*** Study material ***
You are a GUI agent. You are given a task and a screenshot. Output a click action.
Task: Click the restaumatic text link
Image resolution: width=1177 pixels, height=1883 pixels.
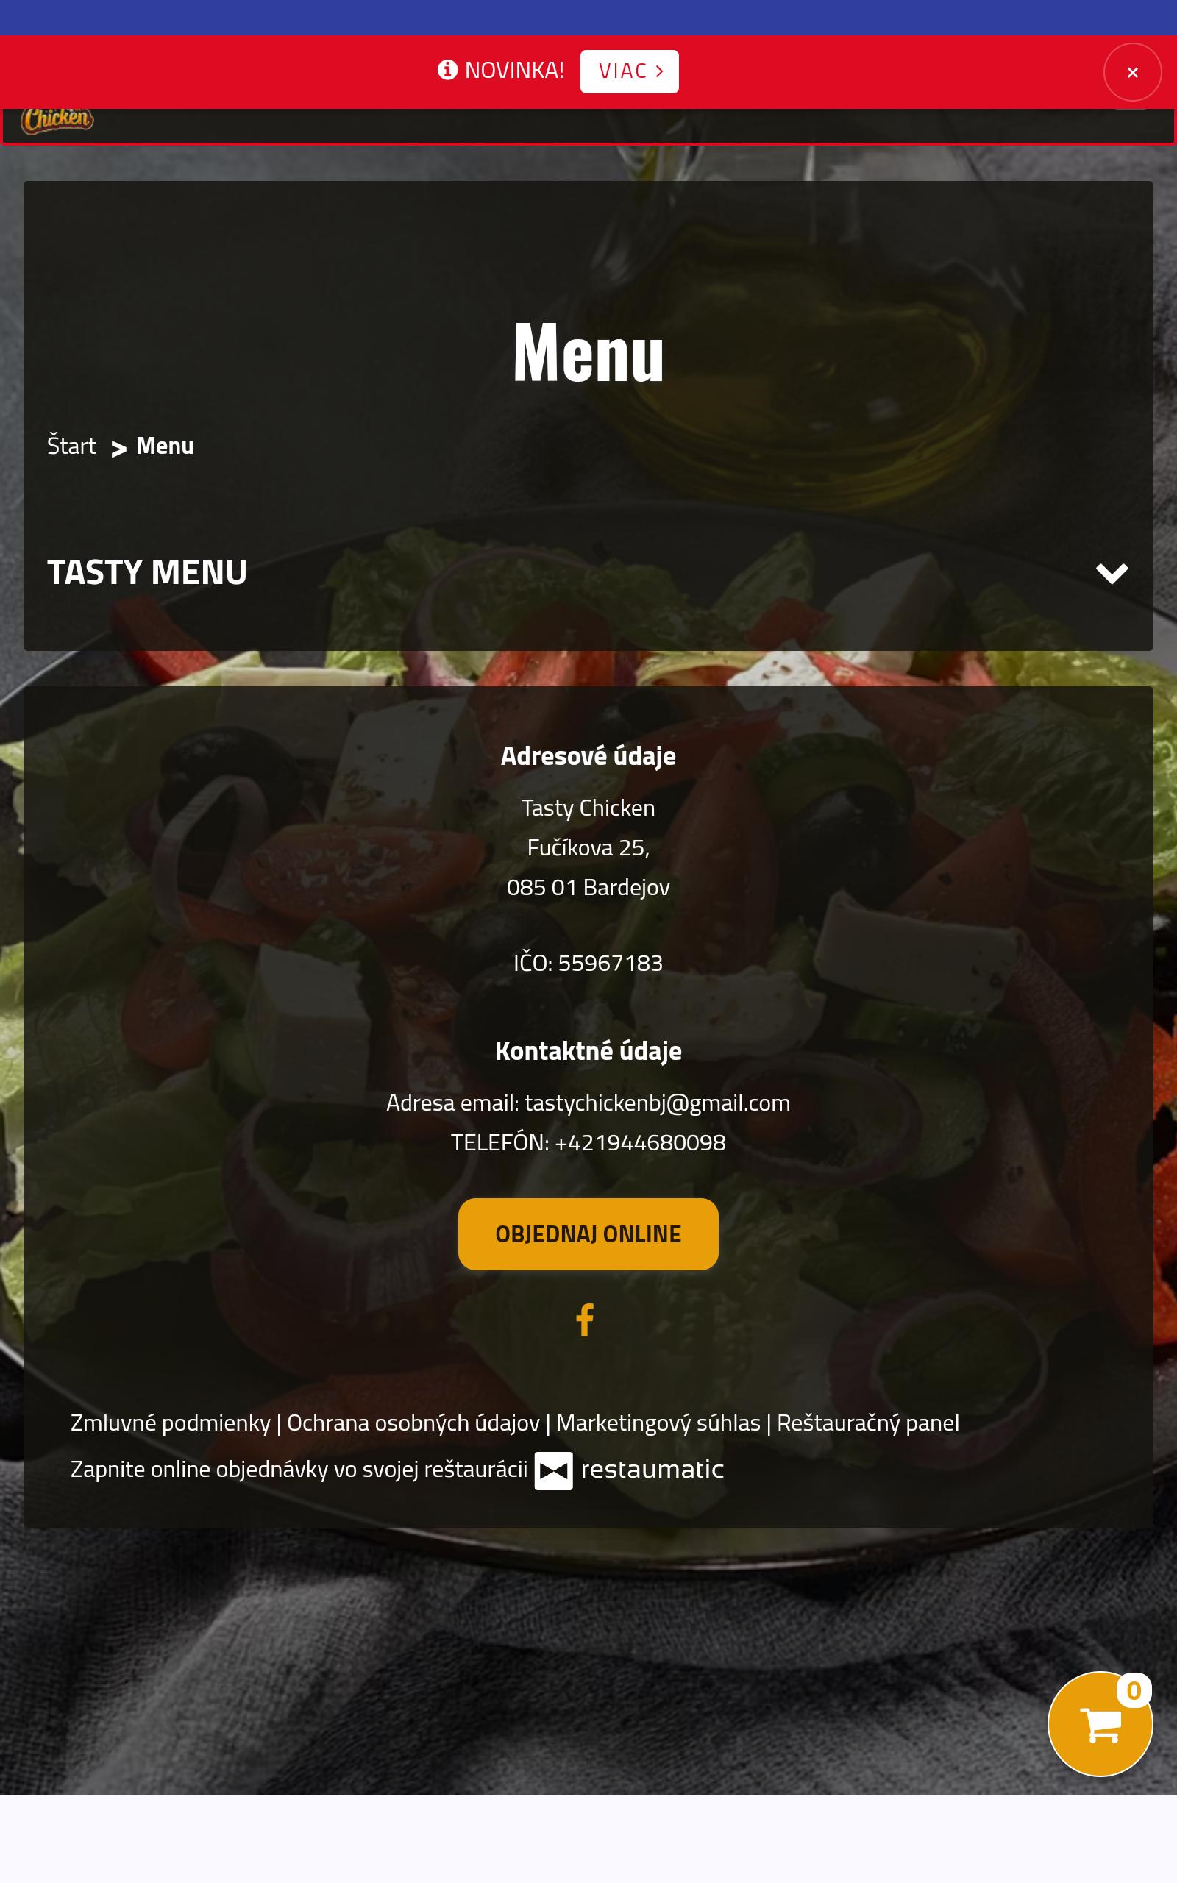(652, 1469)
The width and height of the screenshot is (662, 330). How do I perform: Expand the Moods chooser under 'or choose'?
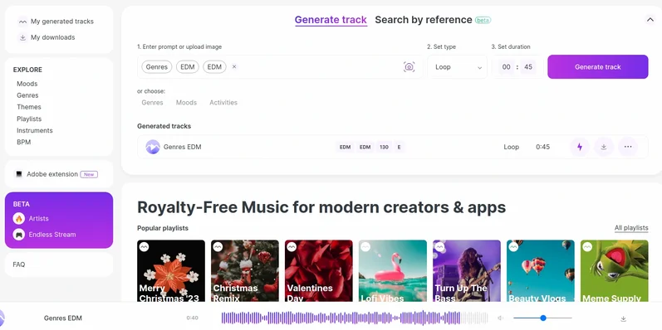[186, 103]
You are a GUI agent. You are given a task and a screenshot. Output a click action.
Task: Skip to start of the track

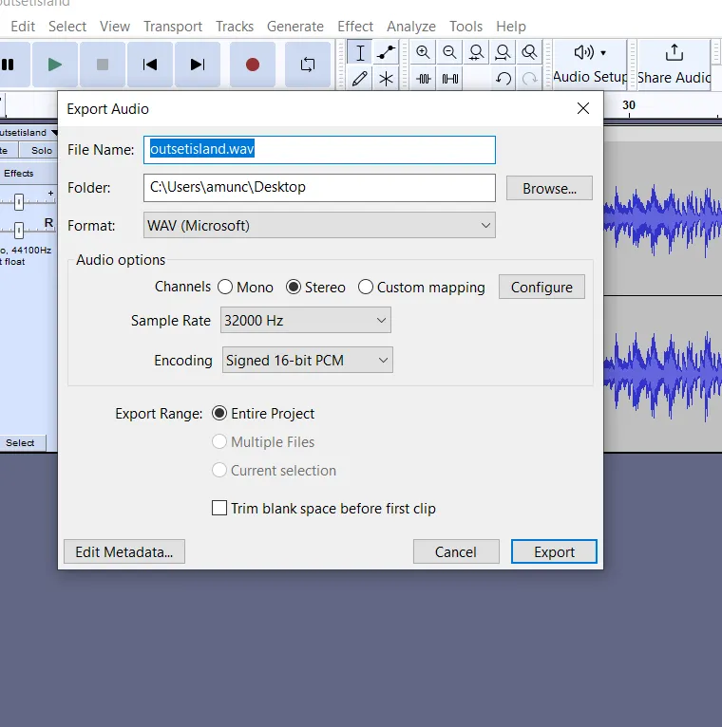click(150, 65)
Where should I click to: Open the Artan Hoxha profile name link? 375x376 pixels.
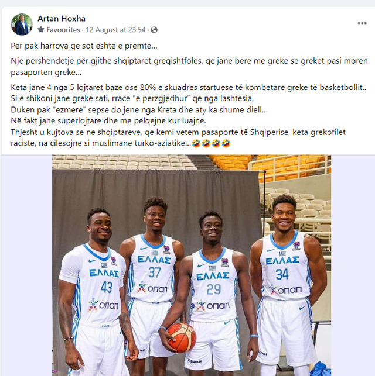pyautogui.click(x=62, y=19)
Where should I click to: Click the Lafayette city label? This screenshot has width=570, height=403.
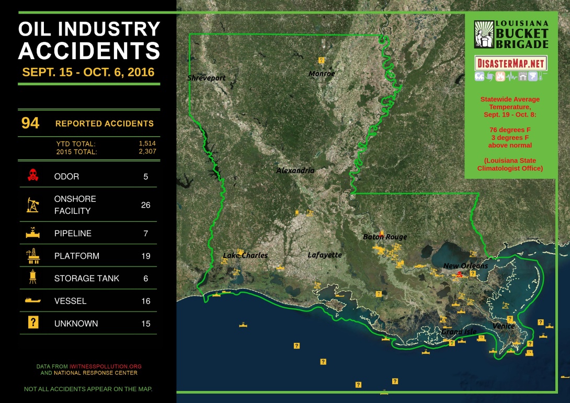click(324, 255)
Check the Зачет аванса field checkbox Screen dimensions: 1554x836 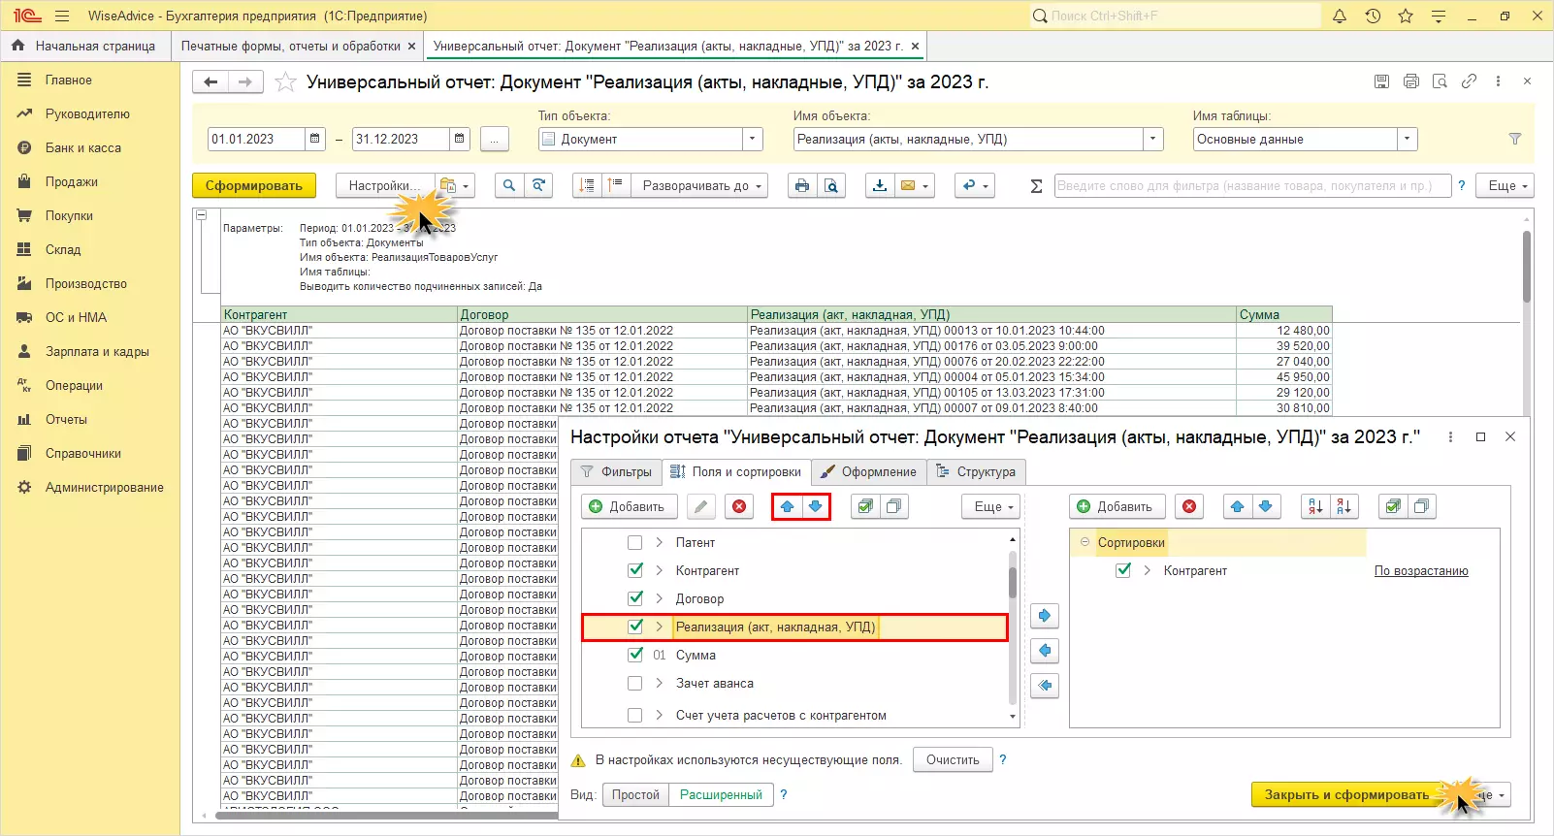coord(635,684)
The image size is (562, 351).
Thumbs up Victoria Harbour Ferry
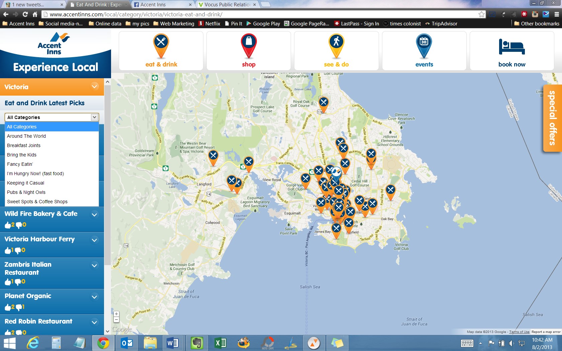tap(8, 251)
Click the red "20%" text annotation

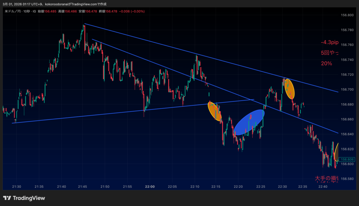[326, 64]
***
Exercise prompt - Only exact duplicates of the lines from the one containing "Thumbs up Victoria Harbour Ferry" through the final line of the entries, both included, are needed, with pictures left out.

Result of this task -
Thumbs up Victoria Harbour Ferry
tap(8, 251)
Click the red "20%" text annotation

[326, 64]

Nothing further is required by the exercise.